» Task to complete
Can you copy out, word for word, the stretch of the records below from the line containing "Given: Open the 9to5mac.com article link" through the line containing "(x=1077, y=28)", including both of those lines?

» Material for this task
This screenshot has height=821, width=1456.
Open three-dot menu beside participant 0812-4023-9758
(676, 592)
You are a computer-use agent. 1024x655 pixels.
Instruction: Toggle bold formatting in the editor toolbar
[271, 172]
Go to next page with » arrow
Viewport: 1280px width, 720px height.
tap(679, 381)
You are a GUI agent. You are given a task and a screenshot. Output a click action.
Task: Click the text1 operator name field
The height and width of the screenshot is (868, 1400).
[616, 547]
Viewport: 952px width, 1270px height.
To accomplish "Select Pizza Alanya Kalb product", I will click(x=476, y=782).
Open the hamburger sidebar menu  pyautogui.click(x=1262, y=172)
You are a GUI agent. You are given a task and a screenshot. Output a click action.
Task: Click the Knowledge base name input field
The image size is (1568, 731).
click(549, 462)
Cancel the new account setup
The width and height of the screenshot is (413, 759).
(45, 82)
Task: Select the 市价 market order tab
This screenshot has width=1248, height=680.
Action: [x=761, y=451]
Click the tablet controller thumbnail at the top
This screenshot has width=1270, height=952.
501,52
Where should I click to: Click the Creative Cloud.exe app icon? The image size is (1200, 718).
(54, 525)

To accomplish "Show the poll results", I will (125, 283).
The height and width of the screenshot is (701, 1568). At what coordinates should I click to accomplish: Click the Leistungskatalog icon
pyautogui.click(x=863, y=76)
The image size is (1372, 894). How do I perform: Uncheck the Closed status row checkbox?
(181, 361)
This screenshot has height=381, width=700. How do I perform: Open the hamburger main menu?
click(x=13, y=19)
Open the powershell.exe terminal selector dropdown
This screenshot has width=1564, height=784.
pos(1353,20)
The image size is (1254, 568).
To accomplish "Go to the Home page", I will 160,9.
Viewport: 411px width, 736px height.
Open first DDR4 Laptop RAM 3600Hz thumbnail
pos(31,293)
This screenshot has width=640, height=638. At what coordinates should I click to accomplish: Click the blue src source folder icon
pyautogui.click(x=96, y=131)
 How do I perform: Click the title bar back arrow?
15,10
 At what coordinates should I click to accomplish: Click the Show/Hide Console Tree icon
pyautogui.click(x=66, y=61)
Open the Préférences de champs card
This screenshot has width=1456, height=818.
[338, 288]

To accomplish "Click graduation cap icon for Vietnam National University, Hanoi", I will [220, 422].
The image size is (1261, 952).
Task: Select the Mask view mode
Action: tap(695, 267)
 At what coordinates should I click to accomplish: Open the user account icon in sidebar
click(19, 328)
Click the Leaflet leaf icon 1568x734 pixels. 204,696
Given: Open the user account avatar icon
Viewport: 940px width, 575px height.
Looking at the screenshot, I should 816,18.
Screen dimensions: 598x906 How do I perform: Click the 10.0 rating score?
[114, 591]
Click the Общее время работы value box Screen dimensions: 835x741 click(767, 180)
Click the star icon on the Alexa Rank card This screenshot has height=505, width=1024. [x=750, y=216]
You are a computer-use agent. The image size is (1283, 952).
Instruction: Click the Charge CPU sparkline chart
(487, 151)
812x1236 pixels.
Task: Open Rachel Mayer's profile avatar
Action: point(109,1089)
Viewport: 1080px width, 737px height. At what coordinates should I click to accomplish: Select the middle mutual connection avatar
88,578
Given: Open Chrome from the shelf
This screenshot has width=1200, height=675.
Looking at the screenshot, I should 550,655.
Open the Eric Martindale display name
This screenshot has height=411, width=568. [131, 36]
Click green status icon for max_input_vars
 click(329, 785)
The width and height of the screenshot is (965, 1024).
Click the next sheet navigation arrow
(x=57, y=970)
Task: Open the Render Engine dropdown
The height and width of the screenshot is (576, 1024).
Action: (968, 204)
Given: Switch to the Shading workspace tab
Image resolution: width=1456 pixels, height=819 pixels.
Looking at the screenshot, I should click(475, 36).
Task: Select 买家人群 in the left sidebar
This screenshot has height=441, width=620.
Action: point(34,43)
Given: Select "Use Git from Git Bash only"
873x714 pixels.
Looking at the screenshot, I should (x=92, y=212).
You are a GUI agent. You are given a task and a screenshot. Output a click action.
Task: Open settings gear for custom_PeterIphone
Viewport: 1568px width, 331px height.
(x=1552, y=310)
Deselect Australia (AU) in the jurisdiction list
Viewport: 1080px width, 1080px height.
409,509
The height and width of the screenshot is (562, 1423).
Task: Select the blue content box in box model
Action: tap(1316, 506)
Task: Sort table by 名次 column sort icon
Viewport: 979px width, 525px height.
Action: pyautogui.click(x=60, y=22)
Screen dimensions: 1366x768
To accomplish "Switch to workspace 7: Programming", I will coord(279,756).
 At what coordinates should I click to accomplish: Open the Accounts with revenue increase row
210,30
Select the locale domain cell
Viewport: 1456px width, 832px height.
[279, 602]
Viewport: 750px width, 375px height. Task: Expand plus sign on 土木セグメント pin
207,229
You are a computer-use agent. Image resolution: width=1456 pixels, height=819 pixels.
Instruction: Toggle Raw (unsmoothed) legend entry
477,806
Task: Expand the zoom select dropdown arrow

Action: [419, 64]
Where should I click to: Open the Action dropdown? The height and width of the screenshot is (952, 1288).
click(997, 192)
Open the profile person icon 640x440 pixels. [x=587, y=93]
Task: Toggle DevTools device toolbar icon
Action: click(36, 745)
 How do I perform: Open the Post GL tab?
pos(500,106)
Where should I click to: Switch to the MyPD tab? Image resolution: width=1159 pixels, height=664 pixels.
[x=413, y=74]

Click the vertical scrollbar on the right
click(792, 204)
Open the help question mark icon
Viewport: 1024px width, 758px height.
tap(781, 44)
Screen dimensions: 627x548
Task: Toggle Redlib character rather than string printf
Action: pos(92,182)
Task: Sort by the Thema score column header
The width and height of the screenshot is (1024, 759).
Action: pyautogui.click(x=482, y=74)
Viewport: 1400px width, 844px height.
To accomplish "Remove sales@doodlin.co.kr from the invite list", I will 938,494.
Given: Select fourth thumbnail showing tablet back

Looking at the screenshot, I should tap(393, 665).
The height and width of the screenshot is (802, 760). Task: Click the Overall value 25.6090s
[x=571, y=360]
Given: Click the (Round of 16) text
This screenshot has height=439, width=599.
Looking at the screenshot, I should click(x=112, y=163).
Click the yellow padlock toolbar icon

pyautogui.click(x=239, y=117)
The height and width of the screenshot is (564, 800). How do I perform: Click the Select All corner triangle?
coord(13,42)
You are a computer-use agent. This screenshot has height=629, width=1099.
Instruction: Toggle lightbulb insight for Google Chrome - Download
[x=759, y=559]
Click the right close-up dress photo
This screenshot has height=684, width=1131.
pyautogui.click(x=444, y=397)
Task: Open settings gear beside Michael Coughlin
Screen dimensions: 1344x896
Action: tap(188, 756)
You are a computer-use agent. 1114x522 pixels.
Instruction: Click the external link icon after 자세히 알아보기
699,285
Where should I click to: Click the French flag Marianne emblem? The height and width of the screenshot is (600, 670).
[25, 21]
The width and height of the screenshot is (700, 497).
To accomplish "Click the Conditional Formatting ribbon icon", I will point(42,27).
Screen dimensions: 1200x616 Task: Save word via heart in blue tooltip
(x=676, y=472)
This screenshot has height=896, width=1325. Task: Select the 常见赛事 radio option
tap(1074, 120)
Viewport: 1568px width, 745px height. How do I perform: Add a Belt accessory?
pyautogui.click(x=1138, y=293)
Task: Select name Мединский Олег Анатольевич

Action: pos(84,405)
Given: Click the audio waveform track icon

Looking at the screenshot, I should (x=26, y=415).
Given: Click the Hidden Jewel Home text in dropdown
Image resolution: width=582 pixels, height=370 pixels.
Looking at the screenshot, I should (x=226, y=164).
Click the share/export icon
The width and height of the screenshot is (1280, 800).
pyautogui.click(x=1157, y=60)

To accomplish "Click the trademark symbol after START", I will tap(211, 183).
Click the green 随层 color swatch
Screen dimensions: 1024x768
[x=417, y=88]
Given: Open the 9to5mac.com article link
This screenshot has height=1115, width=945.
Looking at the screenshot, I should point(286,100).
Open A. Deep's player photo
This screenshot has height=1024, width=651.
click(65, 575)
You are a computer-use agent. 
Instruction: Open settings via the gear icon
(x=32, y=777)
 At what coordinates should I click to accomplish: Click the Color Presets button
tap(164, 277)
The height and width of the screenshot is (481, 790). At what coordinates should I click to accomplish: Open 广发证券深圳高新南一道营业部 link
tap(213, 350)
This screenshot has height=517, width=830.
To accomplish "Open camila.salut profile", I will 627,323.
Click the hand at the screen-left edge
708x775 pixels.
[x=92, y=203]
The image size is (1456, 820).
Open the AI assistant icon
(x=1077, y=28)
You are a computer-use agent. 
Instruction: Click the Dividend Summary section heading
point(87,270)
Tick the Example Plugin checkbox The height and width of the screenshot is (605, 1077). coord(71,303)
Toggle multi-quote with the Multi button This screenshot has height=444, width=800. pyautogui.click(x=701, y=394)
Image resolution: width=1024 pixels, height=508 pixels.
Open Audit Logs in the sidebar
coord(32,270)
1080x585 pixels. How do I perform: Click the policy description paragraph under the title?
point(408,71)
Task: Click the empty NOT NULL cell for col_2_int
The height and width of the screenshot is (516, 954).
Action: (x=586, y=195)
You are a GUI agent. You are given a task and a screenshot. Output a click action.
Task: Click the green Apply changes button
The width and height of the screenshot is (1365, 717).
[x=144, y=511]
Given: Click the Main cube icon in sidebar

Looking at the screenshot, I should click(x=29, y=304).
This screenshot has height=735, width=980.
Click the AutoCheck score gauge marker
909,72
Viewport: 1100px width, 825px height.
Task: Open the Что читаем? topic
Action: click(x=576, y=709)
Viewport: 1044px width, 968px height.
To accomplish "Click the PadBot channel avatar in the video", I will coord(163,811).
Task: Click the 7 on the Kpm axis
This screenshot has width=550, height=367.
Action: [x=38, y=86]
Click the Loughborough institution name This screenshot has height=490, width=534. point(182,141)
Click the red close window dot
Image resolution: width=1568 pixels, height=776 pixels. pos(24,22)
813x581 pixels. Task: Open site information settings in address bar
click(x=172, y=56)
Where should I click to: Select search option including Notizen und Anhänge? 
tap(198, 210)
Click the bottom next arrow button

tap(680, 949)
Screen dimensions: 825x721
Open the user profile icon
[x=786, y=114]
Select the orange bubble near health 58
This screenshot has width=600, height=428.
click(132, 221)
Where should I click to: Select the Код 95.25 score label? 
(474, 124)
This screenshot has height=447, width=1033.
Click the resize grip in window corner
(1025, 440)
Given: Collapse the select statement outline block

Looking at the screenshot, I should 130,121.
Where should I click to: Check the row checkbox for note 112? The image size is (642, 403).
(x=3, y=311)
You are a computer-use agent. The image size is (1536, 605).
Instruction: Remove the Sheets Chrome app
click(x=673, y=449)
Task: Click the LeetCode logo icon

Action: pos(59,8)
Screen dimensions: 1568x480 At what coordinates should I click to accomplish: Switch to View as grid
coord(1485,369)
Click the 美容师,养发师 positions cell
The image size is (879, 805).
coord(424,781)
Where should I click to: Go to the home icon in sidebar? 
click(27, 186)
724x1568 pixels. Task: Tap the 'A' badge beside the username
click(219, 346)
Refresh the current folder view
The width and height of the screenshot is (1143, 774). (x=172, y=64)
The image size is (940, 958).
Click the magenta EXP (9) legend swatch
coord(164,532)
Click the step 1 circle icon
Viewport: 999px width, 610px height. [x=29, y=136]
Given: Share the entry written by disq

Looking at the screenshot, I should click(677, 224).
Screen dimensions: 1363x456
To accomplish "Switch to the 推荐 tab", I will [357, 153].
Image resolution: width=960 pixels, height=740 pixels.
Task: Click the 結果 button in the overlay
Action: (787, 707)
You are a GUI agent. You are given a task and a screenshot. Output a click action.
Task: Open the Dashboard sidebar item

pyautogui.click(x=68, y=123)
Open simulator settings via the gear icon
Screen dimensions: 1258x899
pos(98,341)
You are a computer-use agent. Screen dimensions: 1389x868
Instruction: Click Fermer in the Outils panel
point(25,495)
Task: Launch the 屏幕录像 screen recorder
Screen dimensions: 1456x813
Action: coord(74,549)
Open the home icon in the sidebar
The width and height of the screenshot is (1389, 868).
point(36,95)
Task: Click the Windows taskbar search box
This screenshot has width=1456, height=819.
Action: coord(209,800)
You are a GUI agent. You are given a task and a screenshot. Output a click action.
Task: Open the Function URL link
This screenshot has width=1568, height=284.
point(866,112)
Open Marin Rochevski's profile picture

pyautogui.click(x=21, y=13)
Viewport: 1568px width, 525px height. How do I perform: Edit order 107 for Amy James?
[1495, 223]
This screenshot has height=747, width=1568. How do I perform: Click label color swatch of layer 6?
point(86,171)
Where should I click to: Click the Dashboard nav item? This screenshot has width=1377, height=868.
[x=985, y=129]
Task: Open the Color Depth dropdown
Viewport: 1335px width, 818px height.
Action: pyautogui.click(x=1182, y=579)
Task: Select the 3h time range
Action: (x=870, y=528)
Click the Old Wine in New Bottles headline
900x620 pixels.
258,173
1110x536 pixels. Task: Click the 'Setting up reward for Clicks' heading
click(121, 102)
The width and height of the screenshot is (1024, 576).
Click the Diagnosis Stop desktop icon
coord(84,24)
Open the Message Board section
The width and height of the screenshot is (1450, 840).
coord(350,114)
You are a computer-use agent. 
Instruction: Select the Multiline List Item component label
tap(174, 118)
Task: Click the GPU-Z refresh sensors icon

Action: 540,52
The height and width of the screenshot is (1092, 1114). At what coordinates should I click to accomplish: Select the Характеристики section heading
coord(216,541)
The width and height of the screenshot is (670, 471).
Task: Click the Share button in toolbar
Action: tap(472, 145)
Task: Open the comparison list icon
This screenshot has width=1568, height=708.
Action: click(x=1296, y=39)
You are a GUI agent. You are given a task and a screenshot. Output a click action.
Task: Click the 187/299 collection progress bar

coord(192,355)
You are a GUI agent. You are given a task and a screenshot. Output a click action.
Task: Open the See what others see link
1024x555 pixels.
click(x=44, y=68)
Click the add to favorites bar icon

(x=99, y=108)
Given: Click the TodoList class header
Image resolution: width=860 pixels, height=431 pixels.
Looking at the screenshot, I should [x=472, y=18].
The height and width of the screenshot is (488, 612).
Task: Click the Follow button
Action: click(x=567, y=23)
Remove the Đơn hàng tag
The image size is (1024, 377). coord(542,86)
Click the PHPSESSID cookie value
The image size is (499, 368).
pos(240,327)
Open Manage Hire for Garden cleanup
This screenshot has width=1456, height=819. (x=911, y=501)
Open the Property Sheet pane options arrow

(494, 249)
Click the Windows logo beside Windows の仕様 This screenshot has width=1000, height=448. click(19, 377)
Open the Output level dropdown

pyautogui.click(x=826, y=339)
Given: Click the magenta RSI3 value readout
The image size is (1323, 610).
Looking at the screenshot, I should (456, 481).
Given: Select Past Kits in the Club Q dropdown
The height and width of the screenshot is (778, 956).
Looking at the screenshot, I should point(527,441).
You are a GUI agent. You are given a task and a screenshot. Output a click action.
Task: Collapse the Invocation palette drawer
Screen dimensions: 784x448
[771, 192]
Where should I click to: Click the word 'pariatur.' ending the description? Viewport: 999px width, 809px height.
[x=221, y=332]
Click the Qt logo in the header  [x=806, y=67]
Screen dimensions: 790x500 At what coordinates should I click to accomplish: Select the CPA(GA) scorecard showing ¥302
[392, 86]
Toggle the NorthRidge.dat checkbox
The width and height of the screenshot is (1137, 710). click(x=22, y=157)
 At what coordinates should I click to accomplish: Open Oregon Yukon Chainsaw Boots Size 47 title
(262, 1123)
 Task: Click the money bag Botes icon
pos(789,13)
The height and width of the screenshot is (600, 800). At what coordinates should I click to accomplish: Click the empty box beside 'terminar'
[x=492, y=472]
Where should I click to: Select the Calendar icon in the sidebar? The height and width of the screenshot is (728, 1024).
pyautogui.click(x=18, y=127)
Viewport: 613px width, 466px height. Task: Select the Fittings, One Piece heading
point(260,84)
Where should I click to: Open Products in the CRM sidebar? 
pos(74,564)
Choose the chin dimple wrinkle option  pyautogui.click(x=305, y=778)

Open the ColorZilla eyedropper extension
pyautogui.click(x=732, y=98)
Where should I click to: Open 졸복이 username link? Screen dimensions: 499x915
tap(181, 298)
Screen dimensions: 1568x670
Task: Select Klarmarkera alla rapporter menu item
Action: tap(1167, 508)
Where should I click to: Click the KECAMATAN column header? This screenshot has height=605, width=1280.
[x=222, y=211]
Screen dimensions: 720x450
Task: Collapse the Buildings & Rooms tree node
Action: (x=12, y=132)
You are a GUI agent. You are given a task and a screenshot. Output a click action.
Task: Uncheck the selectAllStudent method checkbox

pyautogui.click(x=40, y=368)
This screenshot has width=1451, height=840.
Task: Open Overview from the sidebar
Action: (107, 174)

» Solution for this problem
Given: Open the 9to5mac.com article link
This screenshot has height=1115, width=945.
Looking at the screenshot, I should point(286,100).
Open A. Deep's player photo
This screenshot has height=1024, width=651.
click(65, 575)
You are a computer-use agent. 
Instruction: Open settings via the gear icon
(x=32, y=777)
 At what coordinates should I click to accomplish: Click the Color Presets button
tap(164, 277)
The height and width of the screenshot is (481, 790). At what coordinates should I click to accomplish: Open 广发证券深圳高新南一道营业部 link
tap(213, 350)
This screenshot has height=517, width=830.
To accomplish "Open camila.salut profile", I will 627,323.
Click the hand at the screen-left edge
708x775 pixels.
[x=92, y=203]
The image size is (1456, 820).
Open the AI assistant icon
(x=1077, y=28)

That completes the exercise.